When ports change from one Role to another it will go through the Port States. Note also that the Listening and Learning states are transitional and it wont stay on either.

Root Bridge Election

Each switch has and sends messages to each other called Bridge Protocol Data Units (BPDU’s) These BPDU’s contain specific information pertaining to each switch, such as Root Cost, Bridge ID (BID) for Itself and for the Root.  A BID is made up of STP Priority and MAC address, the default value of The BID on SW1 would be 327691111:1111:1111 since 32769 is the default STP priority and the MAC address. The switch with the lowest BID will become the Root Bridge. This is what is looks like before the Root Bridge Election and the exchange of the BPDU’s

This is what it looks like after, when the lowest BID wins.

The ports on each switch now transition into their respective states following the STP Rules as mentioned above.

The ports can change based on the Cost of each link. The port costs are listed below, however in this example we will just be using Gig Ports, but for clarity a FastEthernet Port will be slower than a GigEthernetPort, the faster the port the lower the cost. The Root Port (RP) is the lowest port cost.

Data rate STP cost RSTP cost
(Link Bandwidth) (802.1D-1998) (802.1W-2004, default value)
4 Mbit/s 250 5,000,000
10 Mbit/s 100 2,000,000
16 Mbit/s 62 1,250,000
100 Mbit/s 19 200,000
1 Gbit/s 4 20,000
2 Gbit/s 3 10,000
10 Gbit/s 2 2,000
100 Gbit/s N/A 200
1 Tbit/s N/A 20

This is a quick diagram of how the port costs are worked out to get back to the Root Bridge. SW2 to get to SW1 is 0+4=4 and SW2 via SW3 to SW1 is 4+4=8

Of course there can be ties between multiple connections and STP can be tuned.

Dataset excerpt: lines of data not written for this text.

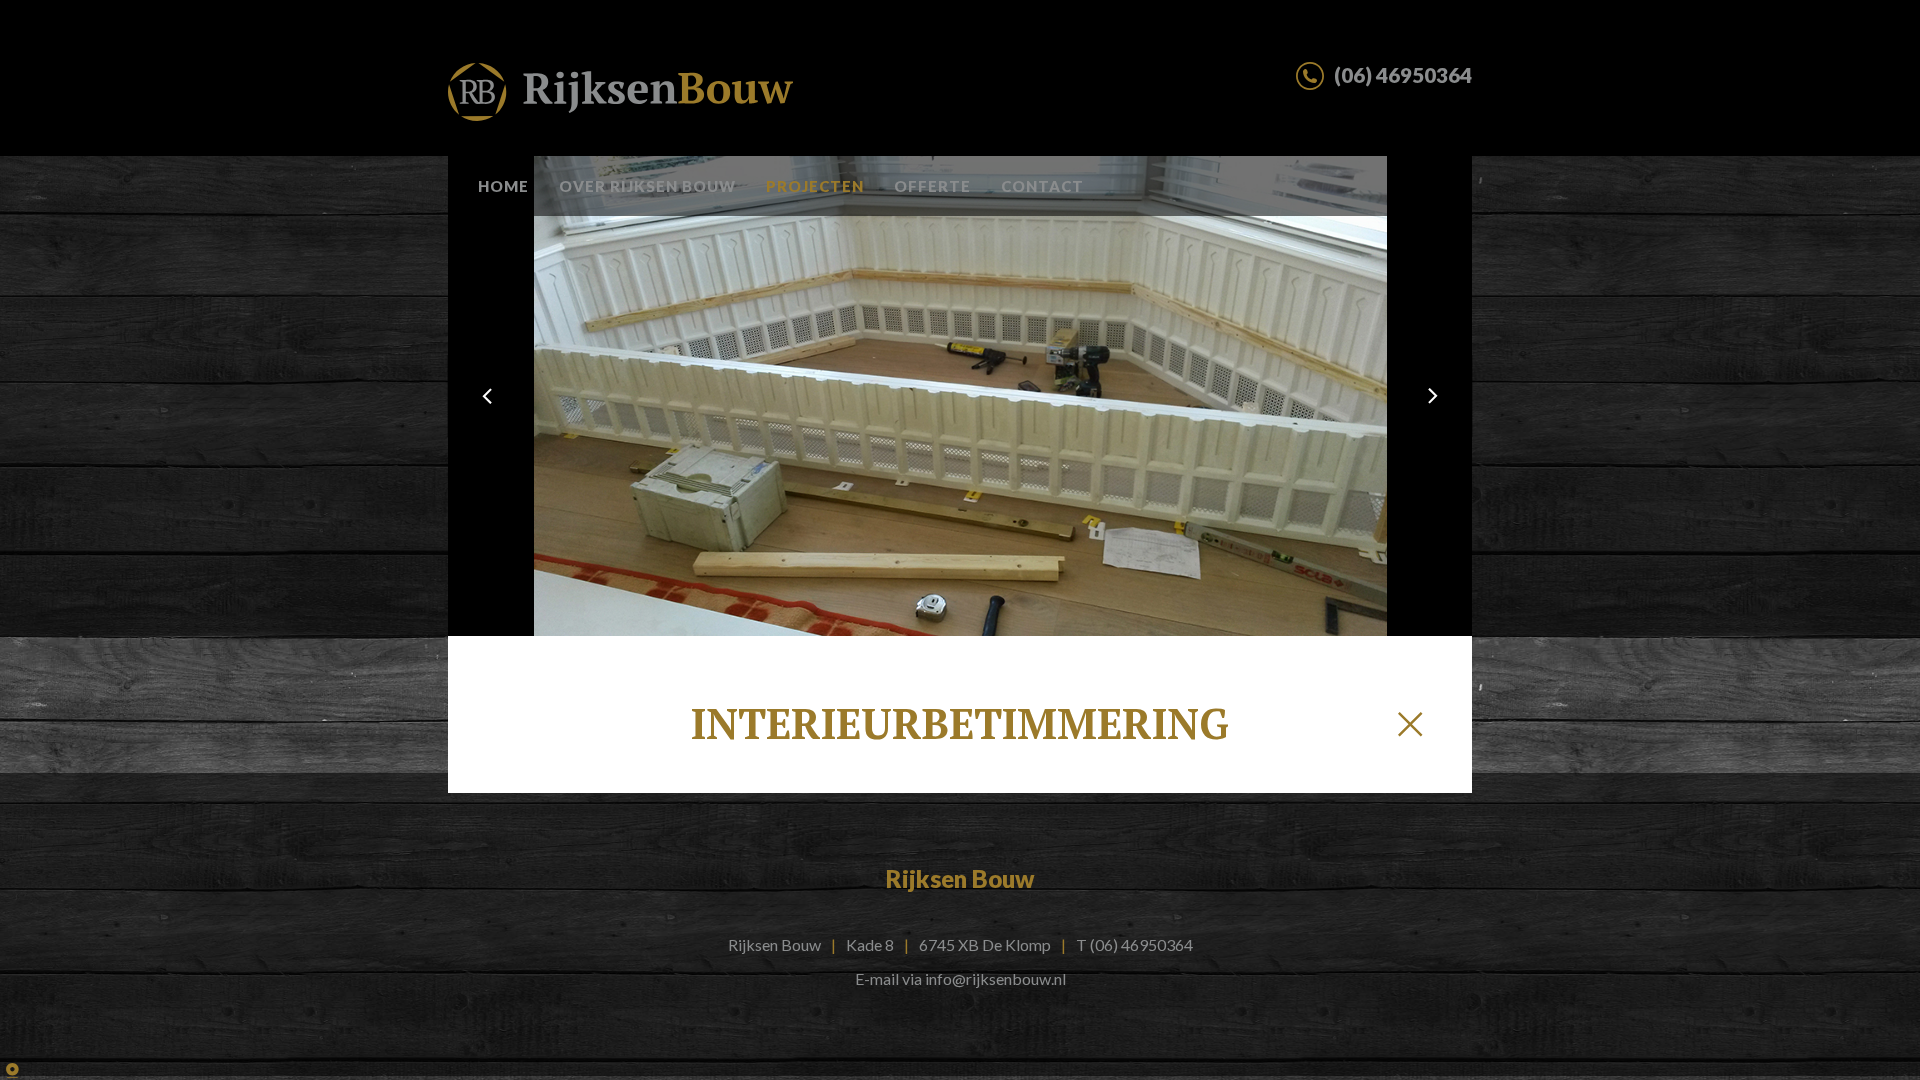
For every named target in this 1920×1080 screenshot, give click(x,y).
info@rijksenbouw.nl (995, 978)
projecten (815, 186)
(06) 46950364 (1141, 944)
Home (503, 186)
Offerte (932, 186)
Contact (1042, 186)
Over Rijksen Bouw (647, 186)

Designated Ports are selected by Root Cost the by Lowest BID and then by lowest numbered Interface. Therefor in the diagram above the Designated port would be GigEth1 on SW3 since it is a lower numbered interface than SW2 GigEth2.

All ports that are not Root Ports or Designated Ports are Blocking Ports.

STP Convergence Times

STP:
BPDU/Hello time = 2 secs – Hello messages to each switch to see its still there
Max Age = 20 secs – How long a switch will wait for a response to the Hello message
Listening = 15 secs
Learning = 15 secs

= 52 secs to convergence

From the time a link goes down to convergence it takes a total of 52 Seconds. When STP was designed that was fine but now, this is much too slow which is where Rapid Spanning Tree Comes in.

RSTP:
3 missed BDPU/Hello at 2 sec each = 6 secs
Learning (no listening) = 15 secs

= 21 secs to convergence.

I hope this have given you a good explanation of STP.